Tras enjaezar al caballo y tranquilizarlo un poco, aunque seguía resoplando para expresar su malestar, el mozo se llevó la mano debajo de la camisa y sacó dos pergaminos sellados.

—El alguacil jefe me ordenó que os entregase esto para que lo llevéis a sir Guy. Dijo que parecía importante.

Una de las cartas, advirtió Alfred, llevaba el sello de la Iglesia, seguramente la insignia del obispo. El otro sello también lo reconoció: un ciervo de doce astas con la pata delantera levantada y tres barras en el fondo, la insignia de Blackingham. Lo asaltó un arrebato de resentimiento.

¿Una carta de amor de su madre a su amante?

Se notaba que la habían sellado con urgencia, pues la cera en uno de los lados apenas se había derretido. Toqueteó el sello con cuidado, palpando el borde. Sería muy fácil volver a ponerlo y, además, era la insignia de su familia; estaba en su derecho. Pasó el pulgar por debajo con cuidado. El sello se desprendió y el pergamino se desenrolló con un susurro. Reconoció la caligrafía de su madre, elegante y de puntiagudos trazos:

Señor, soy una viuda desprotegida en vuestro condado y recurro a vos para pedir ayuda en la actual crisis. Si dais vuestra conformidad, os ruego que me enviéis a mi hijo y a cuantos arqueros os podáis permitir. He recibido el obsequio que me habéis enviado como señal de vuestra protección y buena voluntad, pero no puedo disfrutar con su elegancia cuando temo que mi propia casa pueda ser asediada en cualquier momento.

La carta iba firmada por su madre, pero con mano trémula pese a la audacia de su contenido. Estaba fechada el 11 de junio, hacía dos días. Alfred nunca habría concebido ese peligro, aunque en realidad no debería sorprenderle. ¿Acaso no había visto con sus propios ojos la rabia de los campesinos contra los miembros de la nobleza? Aun así, pensar que su madre, tan fuerte y capaz, necesitaba protección le resultaba extraño. Además, tenía a Colin.

El caballo piafó y tiró de la rienda que sujetaba el mozo. Una nube de polvo se levantó Y volvió a posarse en la hierba seca que bordeaba la caballeriza. Alfred lo notó entre los dientes, sintió cómo se le filtraba por los poros.

¿Qué hacía? Tenía una orden directa de sir Guy, pero su madre lo necesitaba; lo había mandado llamar a pesar de tener a Colin. Tardaría tres días, con el caballo a rastras tal vez cuatro, en volver al campo de batalla.

Una vez allí tendría que pedir permiso, y el regreso le representaría otros dos días aunque cabalgara de noche.
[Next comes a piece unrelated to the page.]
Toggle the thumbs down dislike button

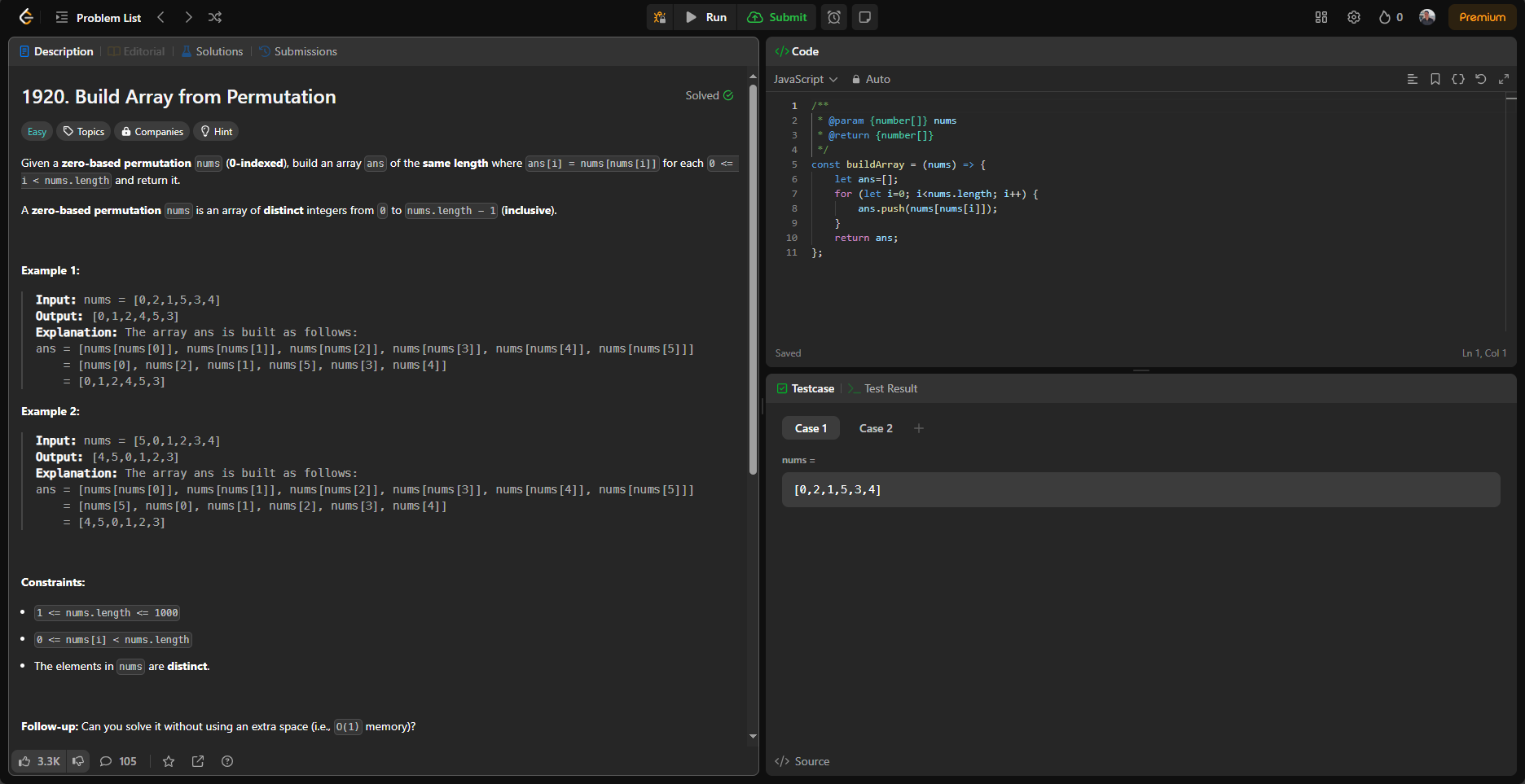click(78, 761)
—Deja el caballo y tráeme pluma y papel —ordenó al mozo con la mayor autoridad posible; al fin y al cabo, era un escudero de sir Guy. El mozo tenía que obedecerlo en ausencia de una autoridad superior.

Cuando el mozo volvió, Alfred escribió rápidamente una nota explicando que su madre estaba en apuros y lo había llamado. Sir Guy le había enseñado el verdadero significado de la caballerosidad y la amistad que unía a las dos casas, por lo que estaba seguro de que su deseo sería que respondiese a la llamada de auxilio de su madre. Le enviaba el caballo y las armas, y volvería a la batalla en cuanto hubiera dejado a su madre a salvo.
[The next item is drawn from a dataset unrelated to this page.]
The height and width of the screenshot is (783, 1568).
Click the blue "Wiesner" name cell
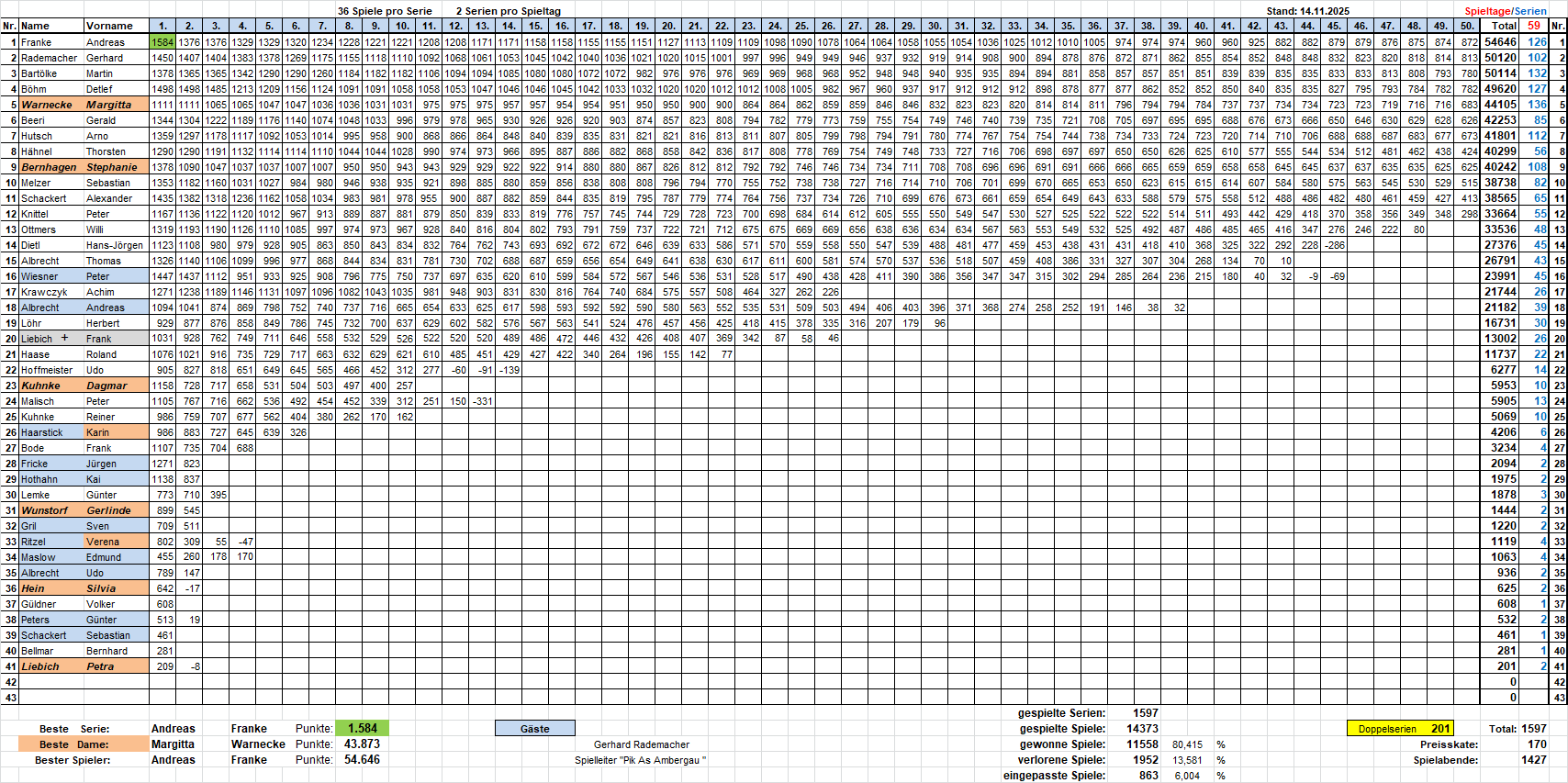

—Entrega esta misiva, junto con la otra y el caballo, a sir Guy —ordenó, salpicando el papel con unos granos de arena para secar la tinta.
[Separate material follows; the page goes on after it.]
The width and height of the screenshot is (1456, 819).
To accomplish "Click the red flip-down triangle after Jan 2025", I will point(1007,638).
El mozo, asustado, desorbitó los ojos. Probablemente nunca había salido del feudo y menos aún del condado.

—Pero maese Alfred, yo no sé...

—Te dibujaré un mapa —dijo— No tendrás ningún problema para encontrarlo.

Delineó un círculo y al lado escribió «Norwich»; luego un vigoroso trazo negro que culminó con otro círculo más pequeño, donde anotó «Colchester», y por último otra línea horizontal que iba a un tercer círculo todavía más pequeño, donde apuntó «Ipswich». Junto al círculo más pequeño dibujó una puerta rudimentaria con un travesaño en lo alto del que colgaba un cartel.

—Esto es Colchester —dijo señalando el segundo círculo— Coge la vieja vía romana que sale de Norwich hacia el sur, pasa por Bury Saint Edmunds y va hasta Colchester. Allí debes doblar hacia el este, en dirección a Ipswich. Dile al dueño de la taberna en la encrucijada que eres un siervo con un mensaje para el sheriff de Norfolk. —Pensó en la juventud y la inexperiencia del mozo. Sólo era un año más joven que él y aunque había demostrado su destreza con el caballo, no tenía edad para defenderse de un acoso— Te las apañas bastante bien con el caballo. Móntalo en lugar de llevarlo por la brida.